Weil die Natur der Insel rügen so unverfälscht erhalten ist, ist es ein beliebtes Reiseziel. Einen feinsandigen ausgedehnten Ostseestrand, findet man auch anderswo – doch die typische Boddenlandschaft, wie sie insbesondere auf Mönchgut zu erleben ist, gibt es nur auf Rügen. Kein Wunder also, dass die Halbinsel Mönchgut im Südosten der Insel Rügen den größten Teil des Biosphärenreservates Südost-Rügen bildet. Hier hat sich über die Jahrtausende eine ganz besondere Landschaftsform entwickelt, die zahlreichen seltenen Pflanzen und Tieren Raum bietet.

Die Halbinsel selber besteht aus einer Gruppe von Inselkernen, die sich wie ein exotischer Archipel in die Bodden ausbreitet. Bis zu 66 Meter hoch sind die Erhebungen. Die Landzungen sind durch flache Nehrungen verbunden, die zum Beispiel bei Thiessow nur 130 Meter breit sind. Wohin auch immer man seinen Ausflug plant, sei es wandern oder mit dem Fahrrad über das gut ausgebaute Radwegenetz oder kleine wenig befahrene Dorfstraßen – ein Stückchen Wasser ist immer im Blick. Weil die Geschichte hier so viele spuren hinterlassen hat, gibt es besonders viele Museen. Insgesamt sieben davon an verschiedenen orten reichen vom klassischen Heimatmuseum, über das „Rookhus“, ein zuckerhutartiges Pfarrwitwenhaus, ein Schulmuseum bis zum Museumsschiff.

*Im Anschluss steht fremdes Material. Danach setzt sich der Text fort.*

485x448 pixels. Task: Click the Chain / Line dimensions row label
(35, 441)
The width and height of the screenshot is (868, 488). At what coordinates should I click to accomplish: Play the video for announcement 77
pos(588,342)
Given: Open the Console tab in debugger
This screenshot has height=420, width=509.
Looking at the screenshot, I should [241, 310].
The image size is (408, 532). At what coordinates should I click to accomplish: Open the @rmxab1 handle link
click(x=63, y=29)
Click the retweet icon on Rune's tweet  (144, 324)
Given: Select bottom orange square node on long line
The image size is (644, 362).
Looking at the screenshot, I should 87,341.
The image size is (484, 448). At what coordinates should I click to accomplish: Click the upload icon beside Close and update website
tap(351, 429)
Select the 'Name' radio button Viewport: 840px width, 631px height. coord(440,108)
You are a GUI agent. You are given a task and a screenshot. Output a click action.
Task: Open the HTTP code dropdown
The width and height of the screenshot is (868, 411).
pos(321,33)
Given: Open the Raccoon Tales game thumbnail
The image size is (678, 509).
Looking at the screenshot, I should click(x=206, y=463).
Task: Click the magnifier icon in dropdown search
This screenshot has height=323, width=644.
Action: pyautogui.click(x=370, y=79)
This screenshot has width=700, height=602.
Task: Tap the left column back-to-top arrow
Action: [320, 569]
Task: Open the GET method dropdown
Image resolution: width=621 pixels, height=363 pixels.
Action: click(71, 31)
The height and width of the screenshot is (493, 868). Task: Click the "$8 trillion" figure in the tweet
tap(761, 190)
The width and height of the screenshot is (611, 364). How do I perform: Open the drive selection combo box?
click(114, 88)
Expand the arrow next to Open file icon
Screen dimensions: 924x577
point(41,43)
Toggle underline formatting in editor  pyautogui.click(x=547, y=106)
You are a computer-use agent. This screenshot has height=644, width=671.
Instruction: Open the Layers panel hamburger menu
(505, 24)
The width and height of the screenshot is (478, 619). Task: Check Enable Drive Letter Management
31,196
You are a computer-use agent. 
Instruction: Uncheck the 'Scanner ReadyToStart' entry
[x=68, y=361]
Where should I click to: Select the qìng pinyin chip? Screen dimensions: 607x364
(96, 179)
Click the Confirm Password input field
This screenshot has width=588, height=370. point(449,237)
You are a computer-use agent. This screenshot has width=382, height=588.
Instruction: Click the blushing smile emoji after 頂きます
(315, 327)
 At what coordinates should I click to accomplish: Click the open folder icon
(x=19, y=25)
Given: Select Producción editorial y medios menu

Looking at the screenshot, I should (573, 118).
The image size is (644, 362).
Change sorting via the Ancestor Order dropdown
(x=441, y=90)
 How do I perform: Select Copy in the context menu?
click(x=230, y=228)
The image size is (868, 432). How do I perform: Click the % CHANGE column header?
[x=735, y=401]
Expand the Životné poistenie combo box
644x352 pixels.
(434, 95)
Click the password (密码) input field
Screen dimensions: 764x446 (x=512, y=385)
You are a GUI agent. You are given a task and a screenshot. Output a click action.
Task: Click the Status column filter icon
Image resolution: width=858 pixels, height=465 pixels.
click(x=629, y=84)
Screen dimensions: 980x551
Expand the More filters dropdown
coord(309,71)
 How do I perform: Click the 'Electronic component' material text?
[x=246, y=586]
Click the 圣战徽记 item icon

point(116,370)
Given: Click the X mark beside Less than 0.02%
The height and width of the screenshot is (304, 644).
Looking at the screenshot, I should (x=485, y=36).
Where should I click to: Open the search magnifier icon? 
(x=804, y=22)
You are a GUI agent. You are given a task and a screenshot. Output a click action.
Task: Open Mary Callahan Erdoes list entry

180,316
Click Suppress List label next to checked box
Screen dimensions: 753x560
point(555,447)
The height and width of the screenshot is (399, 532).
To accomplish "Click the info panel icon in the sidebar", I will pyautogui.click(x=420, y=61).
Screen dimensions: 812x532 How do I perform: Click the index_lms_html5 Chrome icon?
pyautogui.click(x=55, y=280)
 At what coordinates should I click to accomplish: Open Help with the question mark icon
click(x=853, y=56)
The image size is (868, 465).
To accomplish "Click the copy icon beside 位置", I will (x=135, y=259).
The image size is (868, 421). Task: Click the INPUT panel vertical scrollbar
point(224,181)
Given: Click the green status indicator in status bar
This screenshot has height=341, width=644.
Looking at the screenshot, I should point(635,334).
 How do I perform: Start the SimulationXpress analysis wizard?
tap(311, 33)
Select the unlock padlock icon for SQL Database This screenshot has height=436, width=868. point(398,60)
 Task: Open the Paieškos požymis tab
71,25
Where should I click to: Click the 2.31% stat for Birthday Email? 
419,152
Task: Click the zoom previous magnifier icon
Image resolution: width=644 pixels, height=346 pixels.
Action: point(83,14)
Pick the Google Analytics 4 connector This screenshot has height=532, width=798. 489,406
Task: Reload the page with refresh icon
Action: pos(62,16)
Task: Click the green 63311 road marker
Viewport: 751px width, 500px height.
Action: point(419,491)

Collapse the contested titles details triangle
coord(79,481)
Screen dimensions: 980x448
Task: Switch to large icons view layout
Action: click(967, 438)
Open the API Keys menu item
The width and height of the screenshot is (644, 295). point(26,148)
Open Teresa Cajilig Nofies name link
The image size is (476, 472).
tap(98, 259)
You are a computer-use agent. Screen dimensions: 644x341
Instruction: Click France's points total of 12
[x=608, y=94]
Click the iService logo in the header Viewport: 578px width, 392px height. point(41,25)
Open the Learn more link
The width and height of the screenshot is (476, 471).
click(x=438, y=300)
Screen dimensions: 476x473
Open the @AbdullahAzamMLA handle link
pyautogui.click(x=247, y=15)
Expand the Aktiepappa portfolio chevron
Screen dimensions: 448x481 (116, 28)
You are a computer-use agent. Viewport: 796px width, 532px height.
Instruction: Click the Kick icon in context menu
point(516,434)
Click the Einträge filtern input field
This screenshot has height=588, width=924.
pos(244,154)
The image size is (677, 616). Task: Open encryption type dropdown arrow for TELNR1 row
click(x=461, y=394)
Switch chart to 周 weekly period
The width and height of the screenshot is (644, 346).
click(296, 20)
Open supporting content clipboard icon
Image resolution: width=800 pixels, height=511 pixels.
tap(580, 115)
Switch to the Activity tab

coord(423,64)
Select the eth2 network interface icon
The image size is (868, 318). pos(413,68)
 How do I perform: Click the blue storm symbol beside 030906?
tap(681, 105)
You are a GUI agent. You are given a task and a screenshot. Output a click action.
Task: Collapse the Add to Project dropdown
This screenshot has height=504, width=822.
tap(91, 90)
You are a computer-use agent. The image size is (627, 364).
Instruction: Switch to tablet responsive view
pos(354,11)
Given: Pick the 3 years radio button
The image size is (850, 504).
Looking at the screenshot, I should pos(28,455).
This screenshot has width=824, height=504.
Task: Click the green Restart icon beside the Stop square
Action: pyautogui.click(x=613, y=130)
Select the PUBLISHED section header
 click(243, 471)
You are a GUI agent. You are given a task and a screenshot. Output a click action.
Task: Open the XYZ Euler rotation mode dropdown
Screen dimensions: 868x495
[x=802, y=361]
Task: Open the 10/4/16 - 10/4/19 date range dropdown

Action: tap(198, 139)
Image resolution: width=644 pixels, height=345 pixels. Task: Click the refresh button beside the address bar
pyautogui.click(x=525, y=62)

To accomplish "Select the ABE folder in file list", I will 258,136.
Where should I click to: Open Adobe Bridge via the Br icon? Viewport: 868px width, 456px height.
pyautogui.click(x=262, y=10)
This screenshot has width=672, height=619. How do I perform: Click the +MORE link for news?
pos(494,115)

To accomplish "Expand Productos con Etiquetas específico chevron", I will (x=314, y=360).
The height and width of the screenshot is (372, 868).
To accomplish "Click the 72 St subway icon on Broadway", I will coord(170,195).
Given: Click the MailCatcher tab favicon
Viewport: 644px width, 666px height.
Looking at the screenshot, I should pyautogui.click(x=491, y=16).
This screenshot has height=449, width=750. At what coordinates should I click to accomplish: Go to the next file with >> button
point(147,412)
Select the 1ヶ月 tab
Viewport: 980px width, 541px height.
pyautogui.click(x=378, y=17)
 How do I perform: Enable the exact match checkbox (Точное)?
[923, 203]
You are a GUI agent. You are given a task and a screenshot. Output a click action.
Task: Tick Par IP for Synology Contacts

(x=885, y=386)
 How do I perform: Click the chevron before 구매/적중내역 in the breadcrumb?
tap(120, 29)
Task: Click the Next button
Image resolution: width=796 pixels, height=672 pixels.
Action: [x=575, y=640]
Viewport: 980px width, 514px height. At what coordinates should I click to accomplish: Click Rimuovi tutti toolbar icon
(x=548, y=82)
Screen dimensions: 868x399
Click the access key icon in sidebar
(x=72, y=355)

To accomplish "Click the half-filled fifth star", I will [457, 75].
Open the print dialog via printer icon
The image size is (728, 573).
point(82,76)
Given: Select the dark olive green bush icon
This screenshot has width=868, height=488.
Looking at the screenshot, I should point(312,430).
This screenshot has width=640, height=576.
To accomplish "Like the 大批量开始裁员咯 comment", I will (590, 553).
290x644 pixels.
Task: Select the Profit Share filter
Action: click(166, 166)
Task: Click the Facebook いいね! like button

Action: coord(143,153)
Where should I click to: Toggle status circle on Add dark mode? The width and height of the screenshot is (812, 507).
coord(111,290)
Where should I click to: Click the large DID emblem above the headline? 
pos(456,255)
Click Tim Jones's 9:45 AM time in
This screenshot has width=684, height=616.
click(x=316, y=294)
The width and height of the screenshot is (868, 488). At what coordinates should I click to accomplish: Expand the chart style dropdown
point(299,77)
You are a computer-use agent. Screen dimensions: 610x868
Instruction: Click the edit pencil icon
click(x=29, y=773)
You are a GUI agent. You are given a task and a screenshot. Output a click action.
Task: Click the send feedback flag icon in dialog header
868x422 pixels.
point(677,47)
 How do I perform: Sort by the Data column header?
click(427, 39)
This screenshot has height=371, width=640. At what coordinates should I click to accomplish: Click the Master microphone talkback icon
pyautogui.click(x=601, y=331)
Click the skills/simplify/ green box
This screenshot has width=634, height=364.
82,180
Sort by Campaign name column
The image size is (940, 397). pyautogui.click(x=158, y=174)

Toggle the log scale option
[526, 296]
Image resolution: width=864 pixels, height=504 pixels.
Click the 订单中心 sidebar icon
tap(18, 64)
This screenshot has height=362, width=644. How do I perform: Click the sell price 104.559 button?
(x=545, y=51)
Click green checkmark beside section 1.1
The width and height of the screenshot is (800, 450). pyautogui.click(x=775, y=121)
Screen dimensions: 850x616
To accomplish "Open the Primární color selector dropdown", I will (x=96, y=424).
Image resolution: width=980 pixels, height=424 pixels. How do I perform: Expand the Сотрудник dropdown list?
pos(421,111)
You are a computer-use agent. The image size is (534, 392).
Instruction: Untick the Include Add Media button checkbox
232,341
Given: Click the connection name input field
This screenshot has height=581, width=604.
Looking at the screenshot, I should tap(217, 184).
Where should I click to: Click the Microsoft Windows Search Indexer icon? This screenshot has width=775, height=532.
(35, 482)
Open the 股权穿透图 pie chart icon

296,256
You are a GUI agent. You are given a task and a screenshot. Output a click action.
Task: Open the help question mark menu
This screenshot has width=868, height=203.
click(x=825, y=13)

Die Halbinsel Mönchgut zählt aber auch zu den beliebtesten Zielorten von Ostseereisen, weil sie Jahrhunderte lang unabhängig vom Festland eine eigene Kultur herausgebildet hat und sich ihre Bewohner unter der Verwaltung der Mönche von Eldena selbstbewusst an ihren Eigenheiten festhielten. So wurde auch die Natur zu großen Teilen in ihrer Schönheit bewahrt – davon profitieren heute alle, die gerne aktiv in der Boddenlandschaft unterwegs sind. All die landschaftlichen Besonderheiten, die man an der Insel Rügen so liebt, finden sich auch auf  Mönchgut – wenngleich manchmal in kleinerem Maßstab. Vom Lobber Ort mit seinem 19 Meter hohen Kliff zieht sich der feine und über 4 km lange Ostseestrand bis nach Thiessow hin.